**TASK ITEM**. Please restate every record below word for word.
BEGIN
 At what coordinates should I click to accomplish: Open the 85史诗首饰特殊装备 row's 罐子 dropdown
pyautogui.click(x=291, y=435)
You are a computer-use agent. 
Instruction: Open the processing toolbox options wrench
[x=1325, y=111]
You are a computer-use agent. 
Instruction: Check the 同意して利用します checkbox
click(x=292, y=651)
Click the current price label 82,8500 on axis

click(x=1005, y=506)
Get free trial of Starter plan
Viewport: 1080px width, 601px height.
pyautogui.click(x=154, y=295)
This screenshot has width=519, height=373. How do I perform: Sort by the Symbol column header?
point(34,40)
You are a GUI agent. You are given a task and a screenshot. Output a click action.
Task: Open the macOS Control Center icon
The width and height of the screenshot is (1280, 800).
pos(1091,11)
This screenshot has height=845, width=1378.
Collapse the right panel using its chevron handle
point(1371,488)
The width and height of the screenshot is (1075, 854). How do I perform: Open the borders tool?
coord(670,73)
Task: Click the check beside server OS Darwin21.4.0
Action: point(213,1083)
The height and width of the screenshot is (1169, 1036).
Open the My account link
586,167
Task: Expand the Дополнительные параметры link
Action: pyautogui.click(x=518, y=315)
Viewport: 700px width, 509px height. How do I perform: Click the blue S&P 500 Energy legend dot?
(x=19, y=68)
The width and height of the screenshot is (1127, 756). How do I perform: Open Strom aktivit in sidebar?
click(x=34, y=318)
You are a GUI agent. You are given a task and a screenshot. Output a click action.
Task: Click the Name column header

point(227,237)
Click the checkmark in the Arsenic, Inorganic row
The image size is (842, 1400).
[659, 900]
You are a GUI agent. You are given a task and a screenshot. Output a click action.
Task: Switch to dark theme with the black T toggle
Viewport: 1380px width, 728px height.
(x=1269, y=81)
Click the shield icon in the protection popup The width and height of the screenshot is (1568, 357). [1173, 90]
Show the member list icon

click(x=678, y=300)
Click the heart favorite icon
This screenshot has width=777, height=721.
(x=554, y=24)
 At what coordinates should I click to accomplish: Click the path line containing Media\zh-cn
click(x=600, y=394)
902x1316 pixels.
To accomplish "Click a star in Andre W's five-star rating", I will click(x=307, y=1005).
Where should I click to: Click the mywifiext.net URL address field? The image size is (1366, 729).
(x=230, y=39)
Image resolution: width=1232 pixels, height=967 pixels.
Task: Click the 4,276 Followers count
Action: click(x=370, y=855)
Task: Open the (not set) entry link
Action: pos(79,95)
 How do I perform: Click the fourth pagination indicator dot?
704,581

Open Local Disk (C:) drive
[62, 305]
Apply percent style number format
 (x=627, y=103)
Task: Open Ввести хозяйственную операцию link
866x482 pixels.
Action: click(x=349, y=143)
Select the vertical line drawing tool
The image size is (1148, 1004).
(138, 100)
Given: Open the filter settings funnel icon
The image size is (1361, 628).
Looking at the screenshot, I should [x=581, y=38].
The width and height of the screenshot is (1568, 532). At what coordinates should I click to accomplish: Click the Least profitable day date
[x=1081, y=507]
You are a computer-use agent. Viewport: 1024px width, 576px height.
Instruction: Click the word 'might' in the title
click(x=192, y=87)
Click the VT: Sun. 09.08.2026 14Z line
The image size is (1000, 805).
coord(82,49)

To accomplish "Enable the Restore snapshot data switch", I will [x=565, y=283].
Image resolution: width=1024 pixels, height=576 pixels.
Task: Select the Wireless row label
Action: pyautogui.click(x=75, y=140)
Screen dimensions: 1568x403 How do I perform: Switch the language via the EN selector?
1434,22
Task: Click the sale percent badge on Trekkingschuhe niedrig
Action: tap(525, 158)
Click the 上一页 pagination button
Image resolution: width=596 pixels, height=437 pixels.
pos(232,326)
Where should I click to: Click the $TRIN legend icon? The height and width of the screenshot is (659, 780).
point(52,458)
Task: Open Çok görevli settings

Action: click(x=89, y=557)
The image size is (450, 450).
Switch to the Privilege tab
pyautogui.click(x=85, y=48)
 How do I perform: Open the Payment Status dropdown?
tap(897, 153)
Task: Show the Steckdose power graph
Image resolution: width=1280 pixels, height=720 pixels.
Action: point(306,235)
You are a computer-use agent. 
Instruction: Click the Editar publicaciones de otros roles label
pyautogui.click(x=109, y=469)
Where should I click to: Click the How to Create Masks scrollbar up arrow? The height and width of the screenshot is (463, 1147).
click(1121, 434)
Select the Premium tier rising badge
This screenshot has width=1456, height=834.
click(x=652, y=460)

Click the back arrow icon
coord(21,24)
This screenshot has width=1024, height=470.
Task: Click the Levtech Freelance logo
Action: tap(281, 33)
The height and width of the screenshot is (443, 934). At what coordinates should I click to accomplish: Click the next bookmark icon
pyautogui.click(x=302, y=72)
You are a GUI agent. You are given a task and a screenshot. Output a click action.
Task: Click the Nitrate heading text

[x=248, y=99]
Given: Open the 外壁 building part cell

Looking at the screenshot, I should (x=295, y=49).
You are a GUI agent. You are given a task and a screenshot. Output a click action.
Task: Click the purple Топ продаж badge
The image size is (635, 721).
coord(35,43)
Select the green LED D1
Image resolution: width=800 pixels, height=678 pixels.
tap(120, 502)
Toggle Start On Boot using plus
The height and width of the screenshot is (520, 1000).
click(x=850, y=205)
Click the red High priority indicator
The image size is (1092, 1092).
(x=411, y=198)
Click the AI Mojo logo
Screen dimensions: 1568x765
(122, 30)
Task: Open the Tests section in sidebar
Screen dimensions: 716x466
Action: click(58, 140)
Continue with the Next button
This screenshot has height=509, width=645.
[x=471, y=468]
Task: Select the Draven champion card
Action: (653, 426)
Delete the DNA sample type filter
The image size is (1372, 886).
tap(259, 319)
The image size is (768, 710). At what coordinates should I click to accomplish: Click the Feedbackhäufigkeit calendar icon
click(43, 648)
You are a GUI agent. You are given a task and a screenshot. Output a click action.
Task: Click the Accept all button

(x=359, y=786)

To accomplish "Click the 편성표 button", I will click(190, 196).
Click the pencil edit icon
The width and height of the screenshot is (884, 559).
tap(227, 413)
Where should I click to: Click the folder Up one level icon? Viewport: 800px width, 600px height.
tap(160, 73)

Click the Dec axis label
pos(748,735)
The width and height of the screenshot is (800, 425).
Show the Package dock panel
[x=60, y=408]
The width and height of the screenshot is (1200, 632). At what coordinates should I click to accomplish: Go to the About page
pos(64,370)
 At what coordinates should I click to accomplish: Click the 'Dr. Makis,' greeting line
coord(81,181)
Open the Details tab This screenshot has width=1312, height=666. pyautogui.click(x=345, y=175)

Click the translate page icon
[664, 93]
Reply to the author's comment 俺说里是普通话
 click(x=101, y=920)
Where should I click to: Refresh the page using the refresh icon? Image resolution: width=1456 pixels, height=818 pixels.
END
**PROBLEM SOLUTION**.
 At what coordinates should I click to accomplish: Open the 85史诗首饰特殊装备 row's 罐子 dropdown
pyautogui.click(x=291, y=435)
You are a computer-use agent. 
Instruction: Open the processing toolbox options wrench
[x=1325, y=111]
You are a computer-use agent. 
Instruction: Check the 同意して利用します checkbox
click(x=292, y=651)
Click the current price label 82,8500 on axis

click(x=1005, y=506)
Get free trial of Starter plan
Viewport: 1080px width, 601px height.
pyautogui.click(x=154, y=295)
This screenshot has width=519, height=373. How do I perform: Sort by the Symbol column header?
point(34,40)
You are a GUI agent. You are given a task and a screenshot. Output a click action.
Task: Open the macOS Control Center icon
The width and height of the screenshot is (1280, 800).
pos(1091,11)
This screenshot has height=845, width=1378.
Collapse the right panel using its chevron handle
point(1371,488)
The width and height of the screenshot is (1075, 854). How do I perform: Open the borders tool?
coord(670,73)
Task: Click the check beside server OS Darwin21.4.0
Action: point(213,1083)
The height and width of the screenshot is (1169, 1036).
Open the My account link
586,167
Task: Expand the Дополнительные параметры link
Action: pyautogui.click(x=518, y=315)
Viewport: 700px width, 509px height. How do I perform: Click the blue S&P 500 Energy legend dot?
(x=19, y=68)
The width and height of the screenshot is (1127, 756). How do I perform: Open Strom aktivit in sidebar?
click(x=34, y=318)
You are a GUI agent. You are given a task and a screenshot. Output a click action.
Task: Click the Name column header

point(227,237)
Click the checkmark in the Arsenic, Inorganic row
The image size is (842, 1400).
[659, 900]
You are a GUI agent. You are given a task and a screenshot. Output a click action.
Task: Switch to dark theme with the black T toggle
Viewport: 1380px width, 728px height.
(x=1269, y=81)
Click the shield icon in the protection popup The width and height of the screenshot is (1568, 357). [1173, 90]
Show the member list icon

click(x=678, y=300)
Click the heart favorite icon
This screenshot has width=777, height=721.
(x=554, y=24)
 At what coordinates should I click to accomplish: Click the path line containing Media\zh-cn
click(x=600, y=394)
902x1316 pixels.
To accomplish "Click a star in Andre W's five-star rating", I will click(x=307, y=1005).
Where should I click to: Click the mywifiext.net URL address field? The image size is (1366, 729).
(x=230, y=39)
Image resolution: width=1232 pixels, height=967 pixels.
Task: Click the 4,276 Followers count
Action: click(x=370, y=855)
Task: Open the (not set) entry link
Action: pos(79,95)
 How do I perform: Click the fourth pagination indicator dot?
704,581

Open Local Disk (C:) drive
[62, 305]
Apply percent style number format
 (x=627, y=103)
Task: Open Ввести хозяйственную операцию link
866x482 pixels.
Action: click(x=349, y=143)
Select the vertical line drawing tool
The image size is (1148, 1004).
(138, 100)
Given: Open the filter settings funnel icon
The image size is (1361, 628).
Looking at the screenshot, I should [x=581, y=38].
The width and height of the screenshot is (1568, 532). At what coordinates should I click to accomplish: Click the Least profitable day date
[x=1081, y=507]
You are a computer-use agent. Viewport: 1024px width, 576px height.
Instruction: Click the word 'might' in the title
click(x=192, y=87)
Click the VT: Sun. 09.08.2026 14Z line
The image size is (1000, 805).
coord(82,49)

To accomplish "Enable the Restore snapshot data switch", I will [x=565, y=283].
Image resolution: width=1024 pixels, height=576 pixels.
Task: Select the Wireless row label
Action: pyautogui.click(x=75, y=140)
Screen dimensions: 1568x403 How do I perform: Switch the language via the EN selector?
1434,22
Task: Click the sale percent badge on Trekkingschuhe niedrig
Action: tap(525, 158)
Click the 上一页 pagination button
Image resolution: width=596 pixels, height=437 pixels.
pos(232,326)
Where should I click to: Click the $TRIN legend icon? The height and width of the screenshot is (659, 780).
point(52,458)
Task: Open Çok görevli settings

Action: click(x=89, y=557)
The image size is (450, 450).
Switch to the Privilege tab
pyautogui.click(x=85, y=48)
 How do I perform: Open the Payment Status dropdown?
tap(897, 153)
Task: Show the Steckdose power graph
Image resolution: width=1280 pixels, height=720 pixels.
Action: point(306,235)
You are a computer-use agent. 
Instruction: Click the Editar publicaciones de otros roles label
pyautogui.click(x=109, y=469)
Where should I click to: Click the How to Create Masks scrollbar up arrow? The height and width of the screenshot is (463, 1147).
click(1121, 434)
Select the Premium tier rising badge
This screenshot has width=1456, height=834.
click(x=652, y=460)

Click the back arrow icon
coord(21,24)
This screenshot has width=1024, height=470.
Task: Click the Levtech Freelance logo
Action: tap(281, 33)
The height and width of the screenshot is (443, 934). At what coordinates should I click to accomplish: Click the next bookmark icon
pyautogui.click(x=302, y=72)
You are a GUI agent. You are given a task and a screenshot. Output a click action.
Task: Click the Nitrate heading text

[x=248, y=99]
Given: Open the 外壁 building part cell

Looking at the screenshot, I should (x=295, y=49).
You are a GUI agent. You are given a task and a screenshot. Output a click action.
Task: Click the purple Топ продаж badge
The image size is (635, 721).
coord(35,43)
Select the green LED D1
Image resolution: width=800 pixels, height=678 pixels.
tap(120, 502)
Toggle Start On Boot using plus
The height and width of the screenshot is (520, 1000).
click(x=850, y=205)
Click the red High priority indicator
The image size is (1092, 1092).
(x=411, y=198)
Click the AI Mojo logo
Screen dimensions: 1568x765
(122, 30)
Task: Open the Tests section in sidebar
Screen dimensions: 716x466
Action: click(58, 140)
Continue with the Next button
This screenshot has height=509, width=645.
[x=471, y=468]
Task: Select the Draven champion card
Action: (653, 426)
Delete the DNA sample type filter
The image size is (1372, 886).
tap(259, 319)
The image size is (768, 710). At what coordinates should I click to accomplish: Click the Feedbackhäufigkeit calendar icon
click(43, 648)
You are a GUI agent. You are given a task and a screenshot. Output a click action.
Task: Click the Accept all button

(x=359, y=786)

To accomplish "Click the 편성표 button", I will click(190, 196).
Click the pencil edit icon
The width and height of the screenshot is (884, 559).
tap(227, 413)
Where should I click to: Click the folder Up one level icon? Viewport: 800px width, 600px height.
tap(160, 73)

Click the Dec axis label
pos(748,735)
The width and height of the screenshot is (800, 425).
Show the Package dock panel
[x=60, y=408]
The width and height of the screenshot is (1200, 632). At what coordinates should I click to accomplish: Go to the About page
pos(64,370)
 At what coordinates should I click to accomplish: Click the 'Dr. Makis,' greeting line
coord(81,181)
Open the Details tab This screenshot has width=1312, height=666. pyautogui.click(x=345, y=175)

Click the translate page icon
[664, 93]
Reply to the author's comment 俺说里是普通话
 click(x=101, y=920)
Where should I click to: Refresh the page using the refresh icon? Image resolution: width=1456 pixels, height=818 pixels.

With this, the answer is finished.